These two words in English, all and things, are really one word in the Gk. ‘Things’ is added to complete a thought expressed in the Greek, but not really communicated in English. The idea is that God is taking the totality of your life and doing something special with it. Let that sink in for a moment.

Ill.: The idea is that God is taking the totality of your life and doing something special with it. Have you ever thought about that? The good, the bad, the ugly… all things. Those mistakes you made? God is using them, too. Those poor choices you’ve made – let’s just call it what it is: sin.
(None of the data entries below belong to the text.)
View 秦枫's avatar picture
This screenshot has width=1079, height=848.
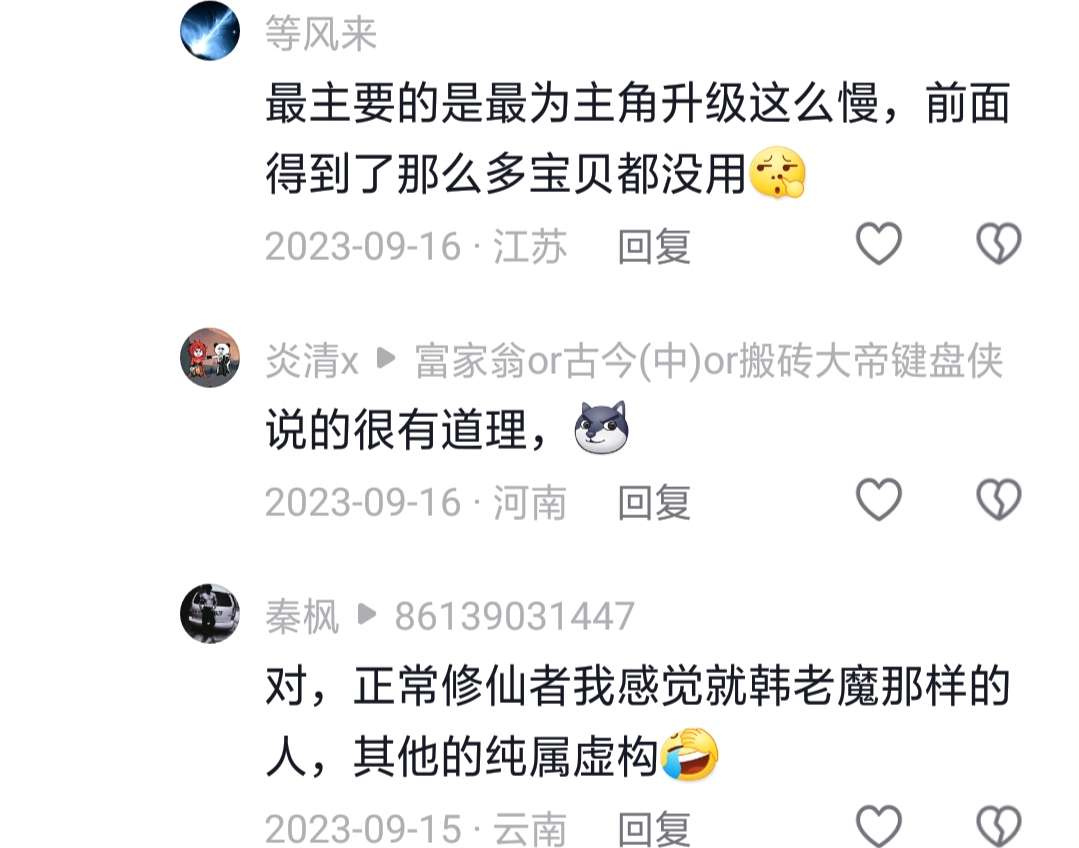point(210,613)
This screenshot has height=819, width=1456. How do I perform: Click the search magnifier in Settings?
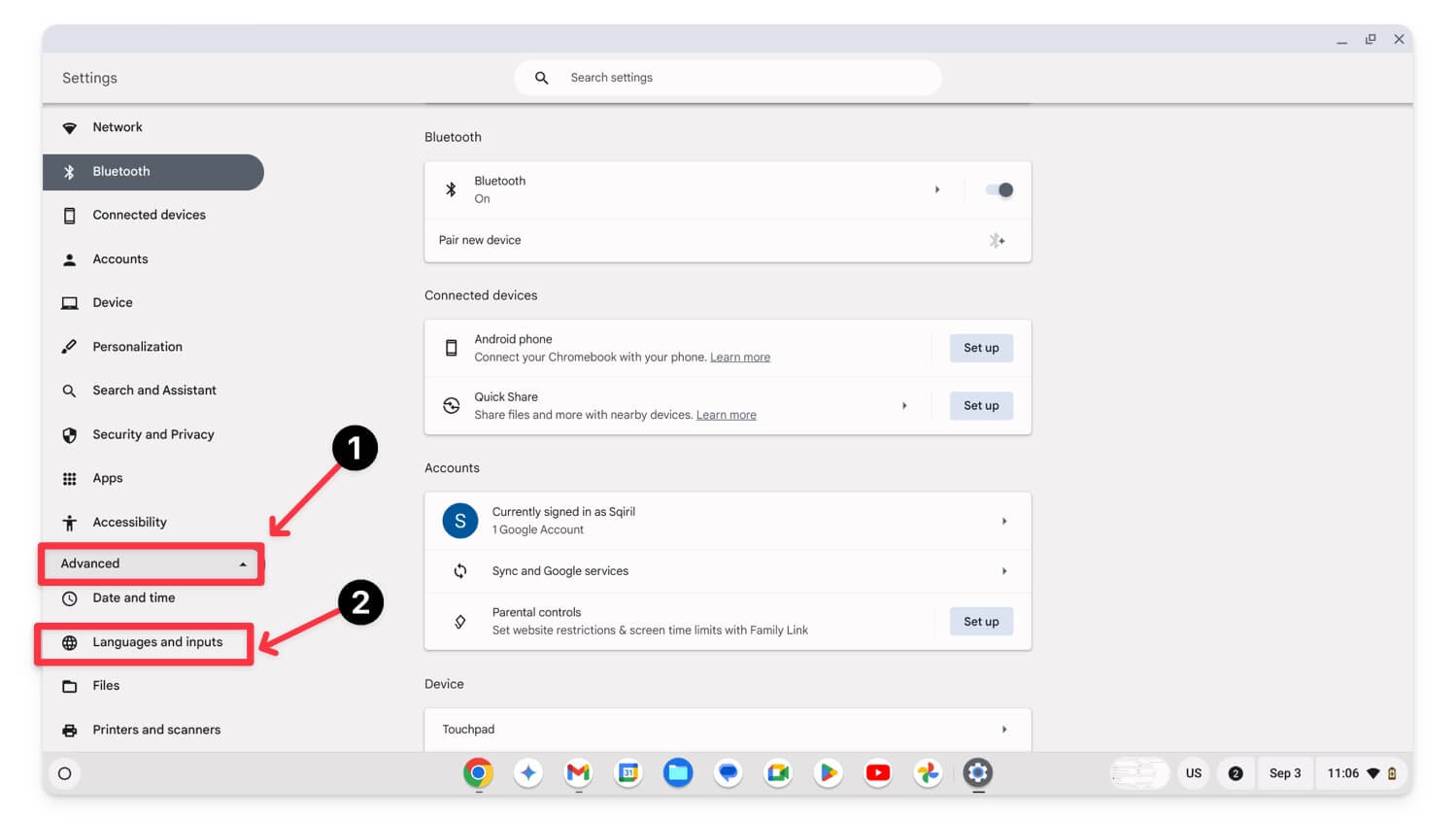click(x=541, y=77)
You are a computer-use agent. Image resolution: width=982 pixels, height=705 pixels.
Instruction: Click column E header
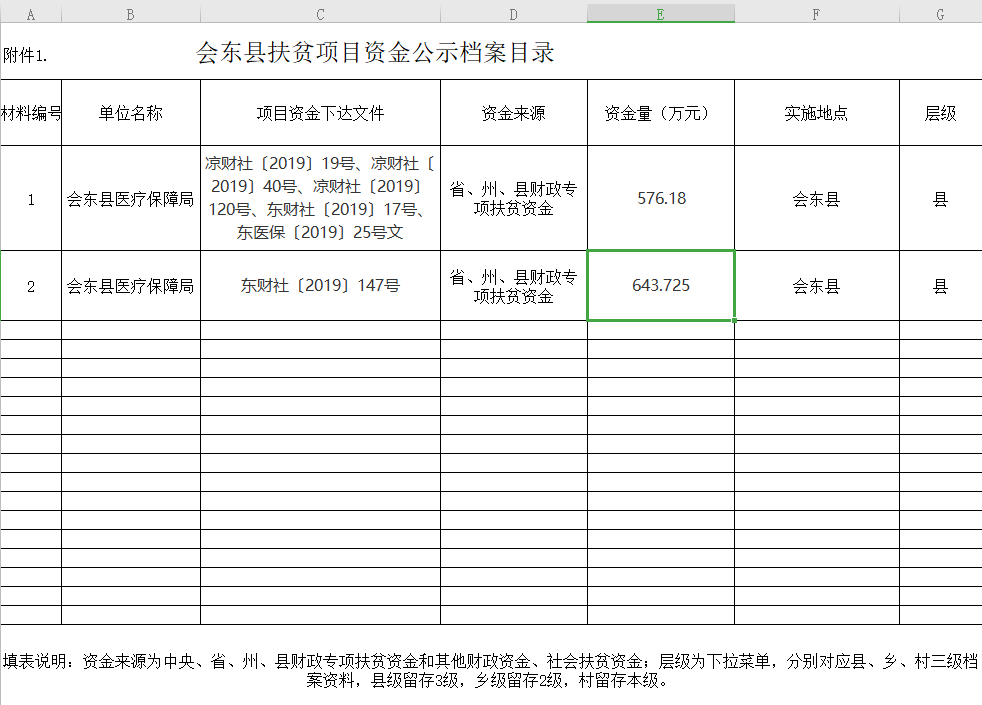pos(660,14)
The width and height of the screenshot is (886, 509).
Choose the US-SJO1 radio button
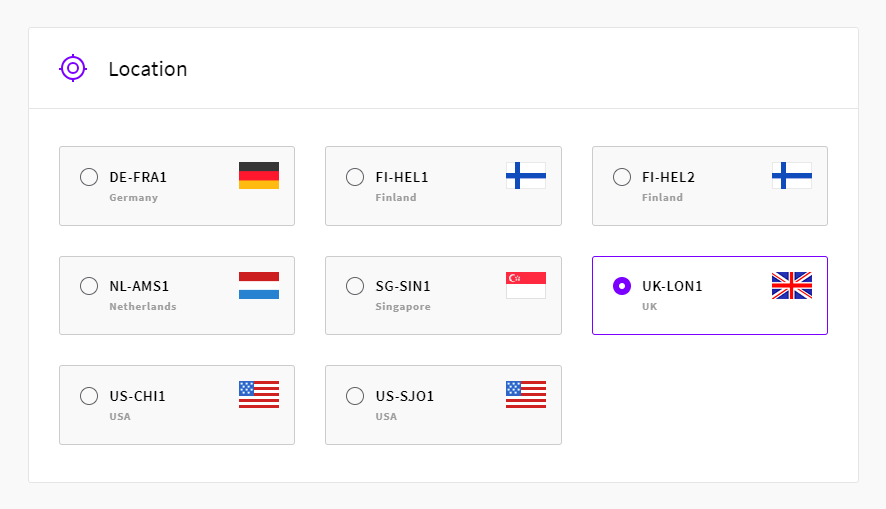tap(355, 396)

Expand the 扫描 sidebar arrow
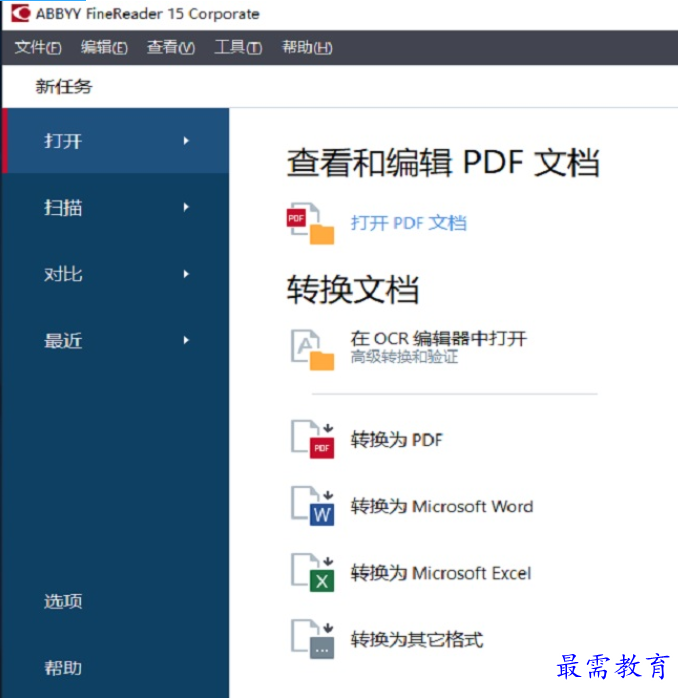(x=186, y=208)
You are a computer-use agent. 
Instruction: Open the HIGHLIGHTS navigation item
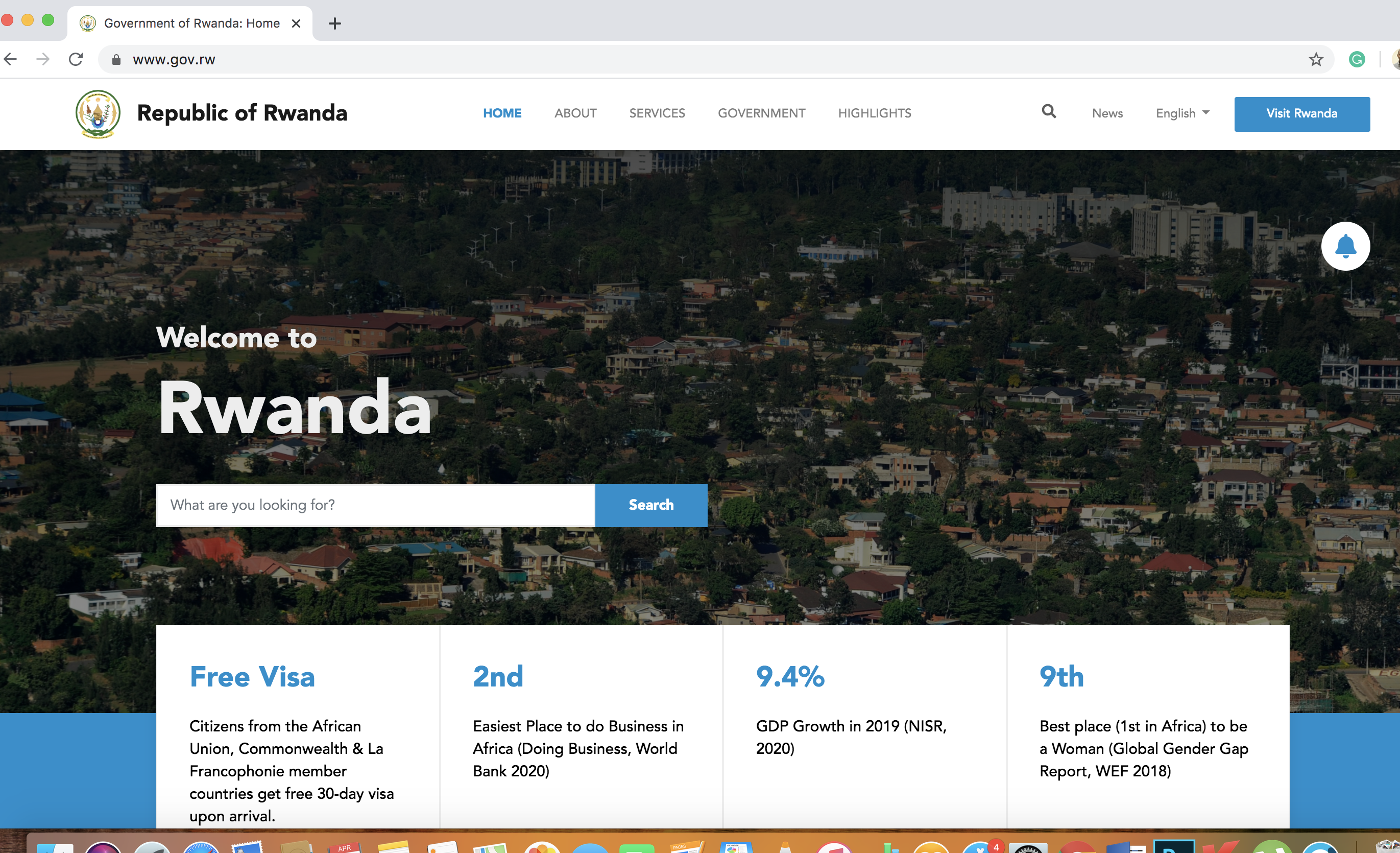874,113

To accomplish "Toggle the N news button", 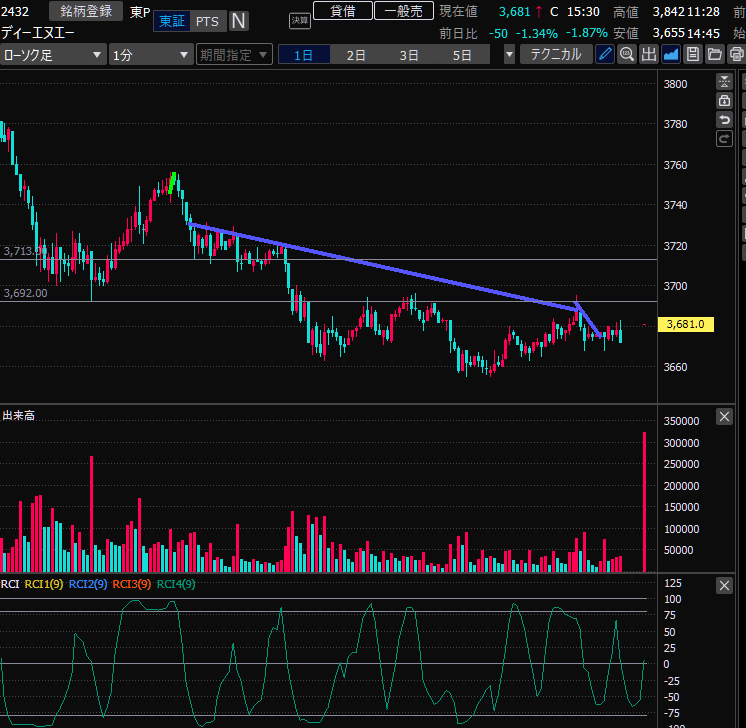I will click(x=239, y=21).
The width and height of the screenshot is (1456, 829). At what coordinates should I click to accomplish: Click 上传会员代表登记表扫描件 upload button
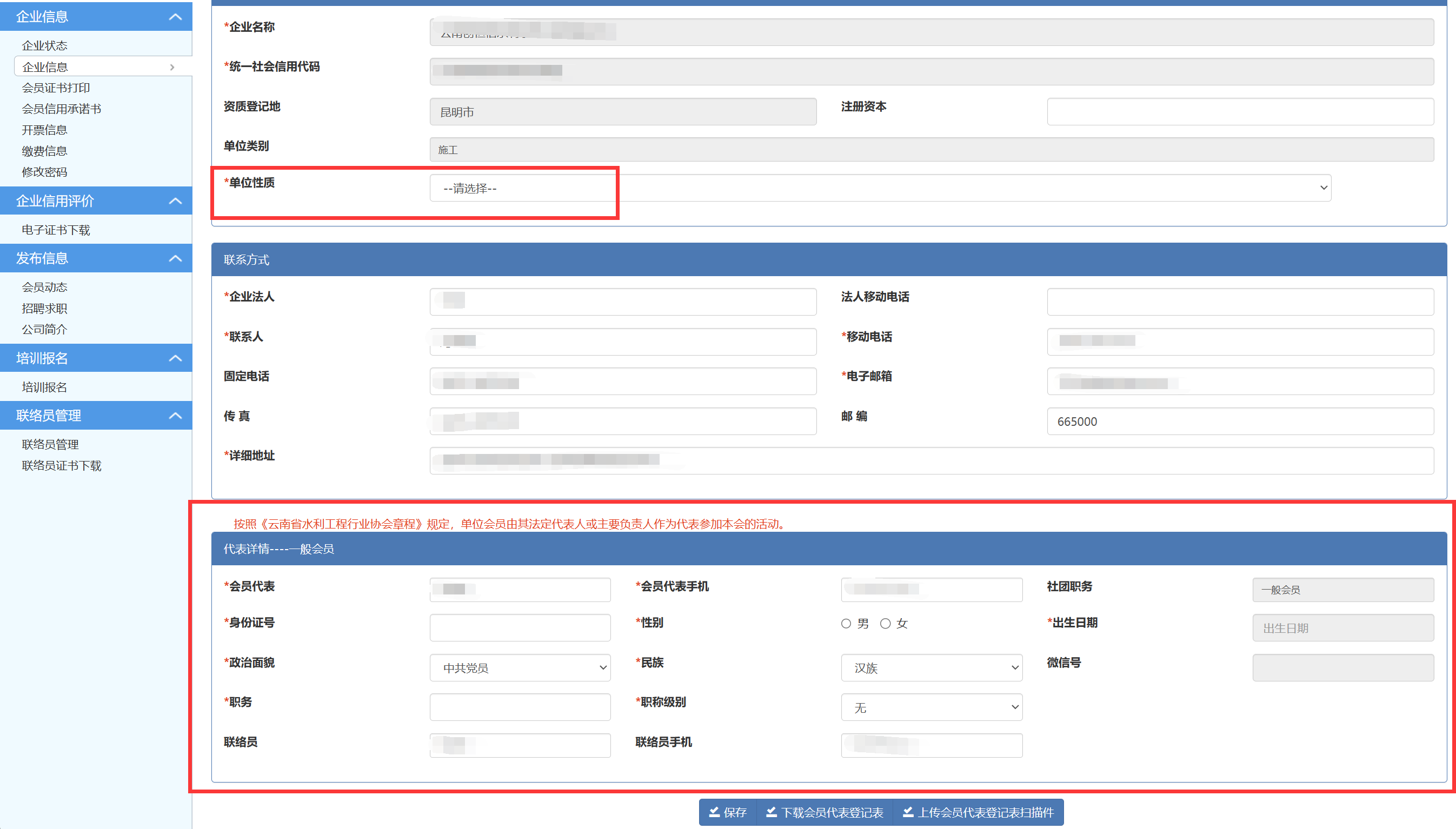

When you sinned against God and rebelled against his desires and commands – well, God is using those situations and circumstances for his glory and he’s working it out for the good.

Do you see those 2nd set of words: working together

These two words in English, working and together, are also one word in the Gk. This Gk word is the word from which we get our English word: synergy. Syn (συν): with; and εργός: work.

Ill.: As you guys know, this past week I was in Arizona to be with my brother who lost his wife. My job was to be there for him. So, I did my best to be available when I was needed. During this time, two people made theological statements. Their intentions were to encourage the family. These remarks were in passing and I don’t think they meant any harm. But these two people, really nice people made statements about God that just are not true.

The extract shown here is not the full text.